[Dataset entries]
=== Begin Enclosure ===
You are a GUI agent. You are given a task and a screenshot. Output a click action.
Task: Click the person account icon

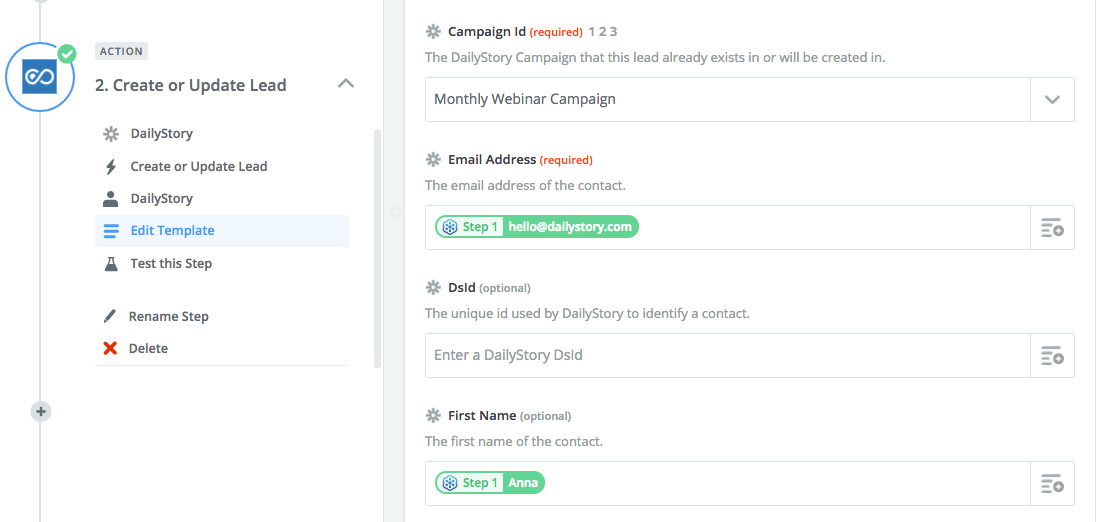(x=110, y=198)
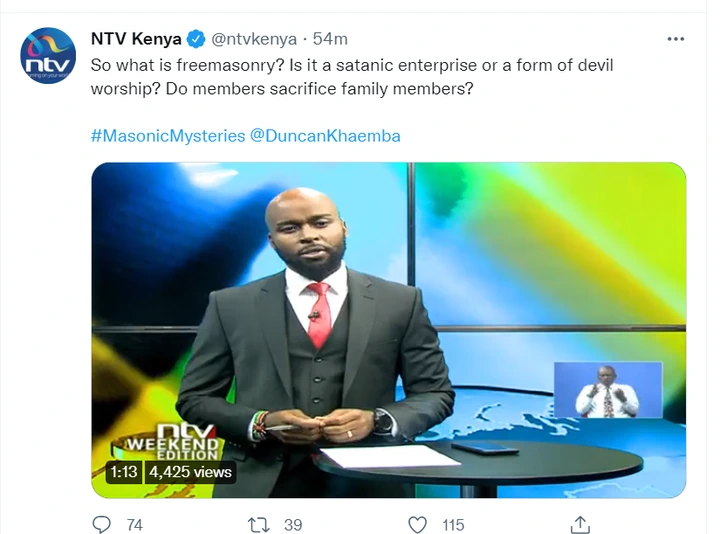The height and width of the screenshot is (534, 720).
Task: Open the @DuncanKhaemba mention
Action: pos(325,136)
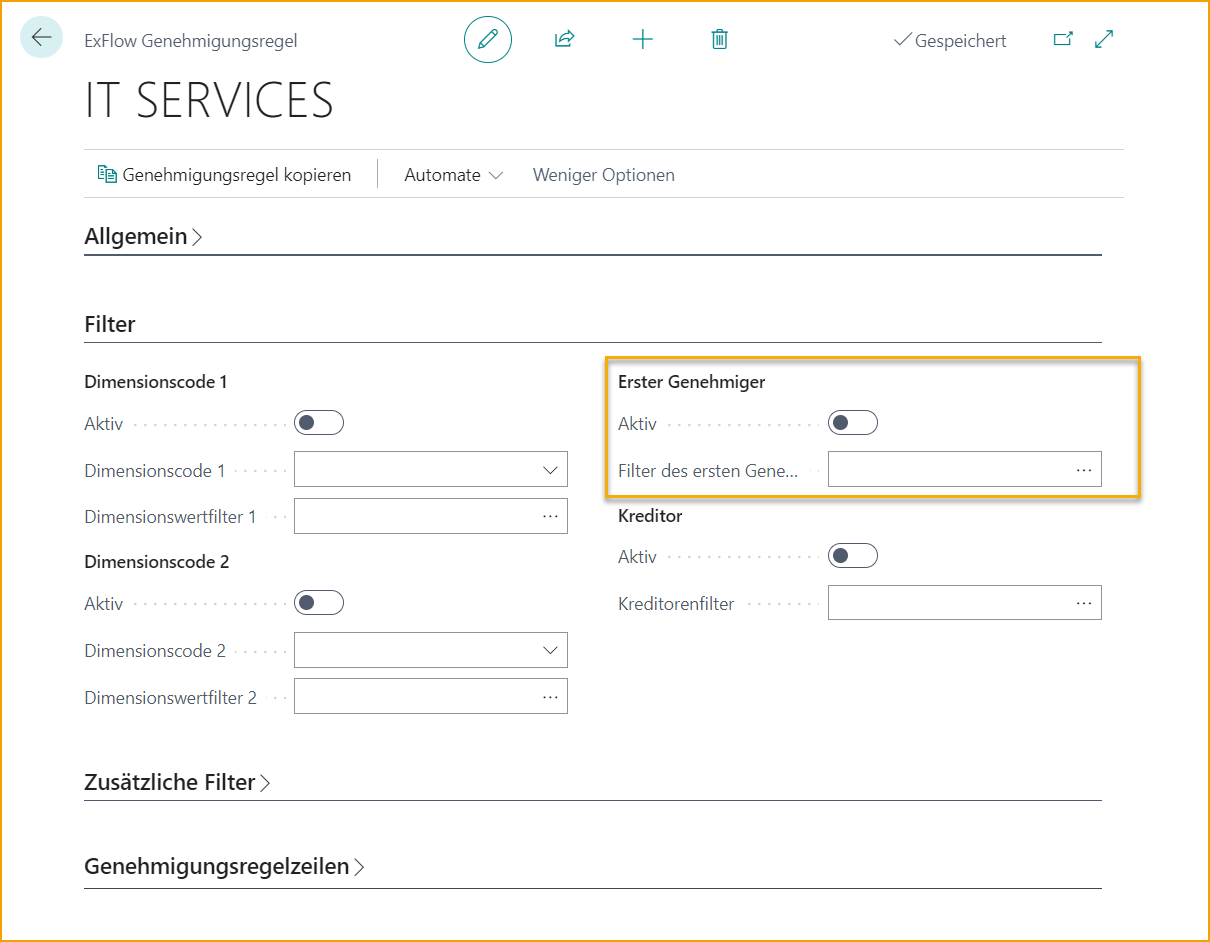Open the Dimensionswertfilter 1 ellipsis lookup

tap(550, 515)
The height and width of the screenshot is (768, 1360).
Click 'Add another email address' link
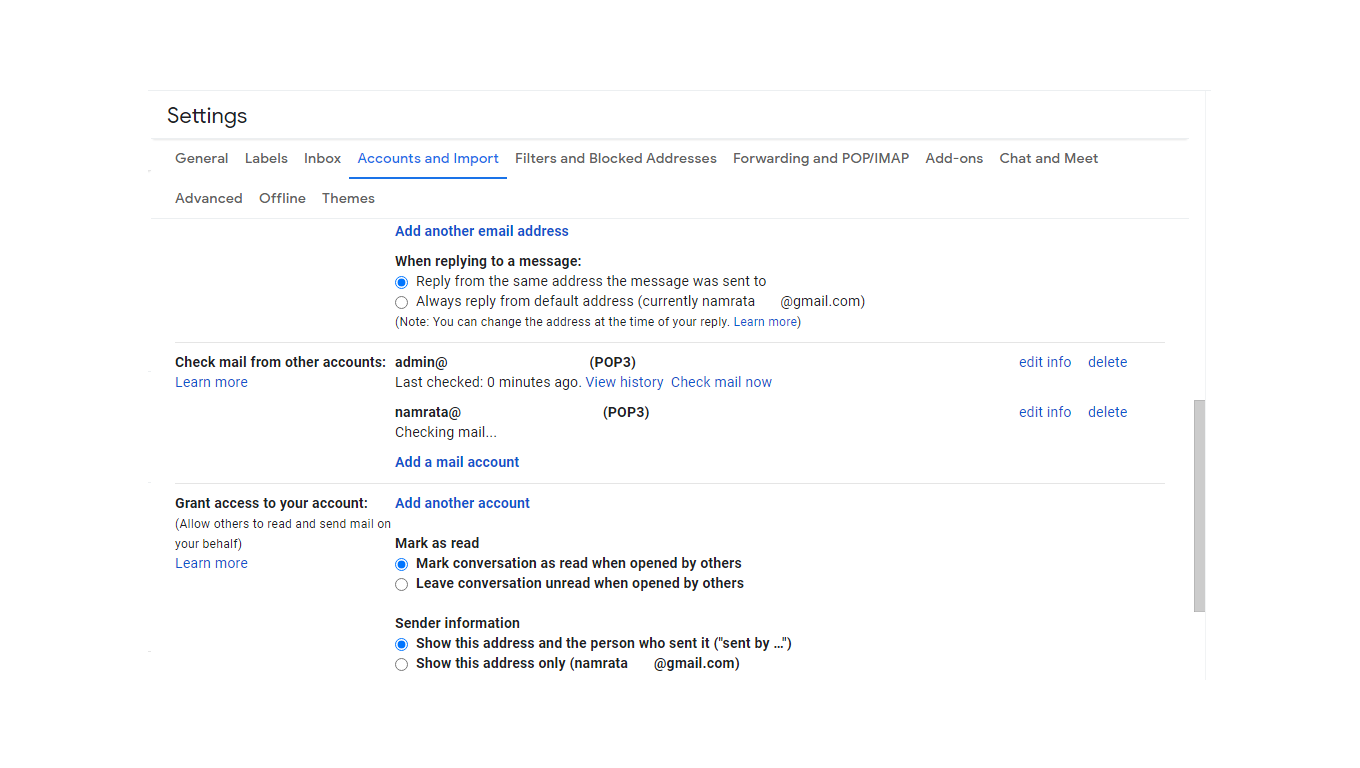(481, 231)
=== End Enclosure ===
WHAT YOU SHOULD DO: Each record must be repeated exactly, and no picture may be carried over.

PROBLEM SOLUTION:
You are a GUI agent. You are given a task and a screenshot. Output a click action.
Task: Click the person account icon

(x=110, y=198)
The height and width of the screenshot is (534, 720).
Task: Open the @DuncanKhaemba mention
Action: pos(325,136)
Open the Dimensionswertfilter 1 ellipsis lookup

tap(550, 515)
The height and width of the screenshot is (768, 1360).
Click 'Add another email address' link
(481, 231)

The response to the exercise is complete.